- Born: August 7, 1931 Chicago, Illinois, US
- Died: March 6, 2003 (aged 71) Chicago, Illinois, US
- Occupations: Ballet dancer, choreographer, teacher

= Alan Howard (dancer) =

American ballet dancer, choreographer and teacher

Alan Howard (1931-2003) was an American ballet dancer, choreographer and teacher. He was a lead dancer for the Ballet Russe de Monte Carlo.

==Biography==
===Early life===
Alan Howard was born in 1931 in Chicago, Illinois. He learned ballet from Edna McRae.

===Career===
He became a dancer for the Ballet Russe de Monte Carlo in 1949, soon becoming lead dancer, or premier danseur. He left the company in 1960. He was later a dancer for the Mia Slavenska Ballet, the New York City Ballet, and the Radio City Music Hall.

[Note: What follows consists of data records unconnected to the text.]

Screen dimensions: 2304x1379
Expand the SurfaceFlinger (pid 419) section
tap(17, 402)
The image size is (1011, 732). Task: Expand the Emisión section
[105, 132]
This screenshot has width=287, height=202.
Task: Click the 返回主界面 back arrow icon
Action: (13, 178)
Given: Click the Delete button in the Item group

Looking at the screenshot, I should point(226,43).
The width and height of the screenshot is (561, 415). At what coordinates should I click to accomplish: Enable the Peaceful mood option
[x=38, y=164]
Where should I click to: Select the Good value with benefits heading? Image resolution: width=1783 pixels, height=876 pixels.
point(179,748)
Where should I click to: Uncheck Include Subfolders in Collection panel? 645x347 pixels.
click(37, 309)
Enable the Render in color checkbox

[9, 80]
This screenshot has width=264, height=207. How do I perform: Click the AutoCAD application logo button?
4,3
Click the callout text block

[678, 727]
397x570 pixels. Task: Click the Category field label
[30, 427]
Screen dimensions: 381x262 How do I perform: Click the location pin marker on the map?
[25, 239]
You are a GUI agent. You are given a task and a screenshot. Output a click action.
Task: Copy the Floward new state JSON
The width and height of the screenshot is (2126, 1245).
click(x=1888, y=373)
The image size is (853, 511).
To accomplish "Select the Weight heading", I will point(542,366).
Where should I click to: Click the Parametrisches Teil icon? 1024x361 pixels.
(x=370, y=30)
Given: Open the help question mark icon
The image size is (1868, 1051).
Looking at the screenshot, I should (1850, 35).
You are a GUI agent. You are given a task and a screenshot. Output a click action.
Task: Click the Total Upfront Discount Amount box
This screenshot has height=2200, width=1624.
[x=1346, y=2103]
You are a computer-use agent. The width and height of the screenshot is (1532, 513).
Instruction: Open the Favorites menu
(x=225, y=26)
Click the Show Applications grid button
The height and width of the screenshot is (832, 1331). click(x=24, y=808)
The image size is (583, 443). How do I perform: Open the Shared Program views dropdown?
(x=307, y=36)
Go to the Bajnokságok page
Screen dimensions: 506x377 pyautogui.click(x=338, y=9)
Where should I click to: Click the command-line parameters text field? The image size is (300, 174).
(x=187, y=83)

He established the Pacific Ballet Academy in San Francisco, California. He choreographed and produced the Pacific Ballet. He also taught ballet. For example, Kyra Nichols, a lead dancer at the New York City Ballet, was one of his students.

In 2005, he appeared in the documentary, Ballets Russes.

===Death===
He died of cancer on March 6, 2003, in Chicago.